If there ever could be a Cliff’s Notes for the wiki chapter of my book, I think I’m writing it now. I’ve been working on a great project with MindTouch. I visited them for a focus group with other technical communicators and technical support pros back in February in San Diego. We had open source community documentation represented, we had the health information industry represented, cloud computing, and high tech software writers, Agile writers, and document collaborators. It was a great time, discussing tips, tricks, and the trials of managing lots of content with specific purposes in mind such as learning, education, customer support, technical support, and internal collaboration. The write-up for how to run a focus group of this type is quite good – see Seek Omega: How to hold a Professional Focus Group that Produces Quantifiable Results.
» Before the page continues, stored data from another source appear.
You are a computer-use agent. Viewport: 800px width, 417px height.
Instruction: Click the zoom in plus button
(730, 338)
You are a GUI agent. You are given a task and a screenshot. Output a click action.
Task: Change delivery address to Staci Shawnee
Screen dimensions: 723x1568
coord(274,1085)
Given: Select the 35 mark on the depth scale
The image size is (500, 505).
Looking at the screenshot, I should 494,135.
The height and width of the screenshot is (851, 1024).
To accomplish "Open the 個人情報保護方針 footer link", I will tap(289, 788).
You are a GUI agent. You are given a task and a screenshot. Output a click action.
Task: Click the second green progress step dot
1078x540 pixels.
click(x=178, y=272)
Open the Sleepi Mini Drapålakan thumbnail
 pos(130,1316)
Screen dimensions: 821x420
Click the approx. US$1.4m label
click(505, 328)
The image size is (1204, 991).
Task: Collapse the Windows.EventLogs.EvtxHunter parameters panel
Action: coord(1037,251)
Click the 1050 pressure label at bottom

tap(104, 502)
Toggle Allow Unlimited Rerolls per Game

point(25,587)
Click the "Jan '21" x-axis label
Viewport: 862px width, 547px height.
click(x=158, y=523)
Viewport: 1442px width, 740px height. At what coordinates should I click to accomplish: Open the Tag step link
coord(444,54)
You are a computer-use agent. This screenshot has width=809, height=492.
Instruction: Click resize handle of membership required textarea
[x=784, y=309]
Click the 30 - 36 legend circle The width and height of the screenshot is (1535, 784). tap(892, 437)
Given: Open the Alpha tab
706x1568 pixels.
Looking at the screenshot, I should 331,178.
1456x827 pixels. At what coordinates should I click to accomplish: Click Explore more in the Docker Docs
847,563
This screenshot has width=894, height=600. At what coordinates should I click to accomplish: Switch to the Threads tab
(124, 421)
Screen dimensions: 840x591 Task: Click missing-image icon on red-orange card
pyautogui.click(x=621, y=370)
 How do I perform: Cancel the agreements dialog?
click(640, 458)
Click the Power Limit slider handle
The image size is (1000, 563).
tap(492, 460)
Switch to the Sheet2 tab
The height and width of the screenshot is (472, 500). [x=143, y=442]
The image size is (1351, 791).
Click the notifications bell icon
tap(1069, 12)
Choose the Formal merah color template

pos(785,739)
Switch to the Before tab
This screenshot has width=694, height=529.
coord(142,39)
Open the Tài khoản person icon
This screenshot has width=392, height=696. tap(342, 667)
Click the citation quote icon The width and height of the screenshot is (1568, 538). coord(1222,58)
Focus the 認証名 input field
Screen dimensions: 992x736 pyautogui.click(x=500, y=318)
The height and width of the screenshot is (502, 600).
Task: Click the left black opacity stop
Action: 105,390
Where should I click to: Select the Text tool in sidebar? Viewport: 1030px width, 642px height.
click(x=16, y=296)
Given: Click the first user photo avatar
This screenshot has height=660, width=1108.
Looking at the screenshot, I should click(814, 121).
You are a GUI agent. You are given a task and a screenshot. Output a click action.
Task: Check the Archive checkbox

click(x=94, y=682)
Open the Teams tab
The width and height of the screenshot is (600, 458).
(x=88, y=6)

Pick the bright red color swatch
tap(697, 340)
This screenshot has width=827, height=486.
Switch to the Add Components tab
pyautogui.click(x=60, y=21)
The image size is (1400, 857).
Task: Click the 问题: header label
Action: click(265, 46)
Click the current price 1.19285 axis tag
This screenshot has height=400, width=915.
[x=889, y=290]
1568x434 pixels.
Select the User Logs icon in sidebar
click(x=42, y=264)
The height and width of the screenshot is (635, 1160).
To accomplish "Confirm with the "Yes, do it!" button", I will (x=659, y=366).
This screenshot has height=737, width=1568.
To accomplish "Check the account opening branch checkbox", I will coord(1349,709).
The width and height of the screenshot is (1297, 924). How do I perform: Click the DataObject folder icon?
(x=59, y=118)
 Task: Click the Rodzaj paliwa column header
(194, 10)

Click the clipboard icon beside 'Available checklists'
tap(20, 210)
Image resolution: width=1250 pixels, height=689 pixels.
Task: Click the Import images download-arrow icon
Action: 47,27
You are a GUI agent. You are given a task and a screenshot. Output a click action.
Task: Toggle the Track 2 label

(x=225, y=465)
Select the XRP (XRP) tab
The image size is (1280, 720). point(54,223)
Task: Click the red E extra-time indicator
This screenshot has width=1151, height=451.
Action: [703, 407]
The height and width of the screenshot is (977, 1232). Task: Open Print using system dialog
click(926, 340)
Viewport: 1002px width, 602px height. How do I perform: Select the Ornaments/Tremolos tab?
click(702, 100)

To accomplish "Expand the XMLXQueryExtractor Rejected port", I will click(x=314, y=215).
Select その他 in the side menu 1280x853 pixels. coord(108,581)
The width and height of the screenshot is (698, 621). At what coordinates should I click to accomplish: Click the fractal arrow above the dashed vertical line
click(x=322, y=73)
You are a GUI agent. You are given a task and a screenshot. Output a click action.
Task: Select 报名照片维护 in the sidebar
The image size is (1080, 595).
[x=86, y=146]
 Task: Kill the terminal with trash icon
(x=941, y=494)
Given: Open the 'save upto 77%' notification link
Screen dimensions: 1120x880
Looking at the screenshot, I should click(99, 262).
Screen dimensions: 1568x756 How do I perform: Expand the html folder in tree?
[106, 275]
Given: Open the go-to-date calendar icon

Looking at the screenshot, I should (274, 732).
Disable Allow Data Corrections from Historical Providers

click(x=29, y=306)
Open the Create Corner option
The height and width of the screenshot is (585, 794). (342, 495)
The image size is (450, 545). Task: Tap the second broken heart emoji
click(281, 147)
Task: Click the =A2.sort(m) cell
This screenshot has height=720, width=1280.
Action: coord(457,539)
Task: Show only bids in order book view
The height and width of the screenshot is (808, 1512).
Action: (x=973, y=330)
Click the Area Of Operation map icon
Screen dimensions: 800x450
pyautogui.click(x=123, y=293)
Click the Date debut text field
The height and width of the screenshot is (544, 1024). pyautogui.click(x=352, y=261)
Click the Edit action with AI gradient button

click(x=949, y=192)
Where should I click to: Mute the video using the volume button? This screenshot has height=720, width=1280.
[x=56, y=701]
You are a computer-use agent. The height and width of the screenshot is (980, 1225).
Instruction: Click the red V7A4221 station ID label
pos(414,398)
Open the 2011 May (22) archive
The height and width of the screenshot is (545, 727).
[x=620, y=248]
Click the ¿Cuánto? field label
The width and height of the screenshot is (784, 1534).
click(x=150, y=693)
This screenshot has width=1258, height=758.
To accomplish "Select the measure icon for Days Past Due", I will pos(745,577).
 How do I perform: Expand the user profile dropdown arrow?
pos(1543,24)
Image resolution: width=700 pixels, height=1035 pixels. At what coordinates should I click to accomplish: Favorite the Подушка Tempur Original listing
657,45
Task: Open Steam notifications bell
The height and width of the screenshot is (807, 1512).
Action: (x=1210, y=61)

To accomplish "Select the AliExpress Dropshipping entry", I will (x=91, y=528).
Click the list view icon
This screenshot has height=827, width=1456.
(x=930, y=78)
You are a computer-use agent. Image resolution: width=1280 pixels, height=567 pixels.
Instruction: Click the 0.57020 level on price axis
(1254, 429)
After such a great session, we all continue to talk online thanks to one of the members setting up a LinkedIn Group, and MindTouch also invited us to work on a project to write up specifications for using wikis for technical documentation. We’re basically creating best practices using wikis for documentation, such as:
- templates, such as DITA’s concept/task/reference as well as FAQ and solution guidance through multiple tasks
- tags for workflow, assigning tasks, editing, and categorizing pages
- content collection and curation
- reports that assist with content curation and community documentation
I’ve been circling back with the members of the focus group while I write these specs, and working with Steve Bjorg, the CTO for MindTouch. His attitude towards development is, create something with a sense of openess and collaborate with users as early as you can. It’s a refreshing way to make software. He describes these first go-rounds as the “Cliff’s Notes” for creating technical documentation with wikis. It’s not as robust as other solutions yet, but it sure does have features that are exciting glimpses at the future of documentation. I’ll post more in the coming weeks and months as we round out the features.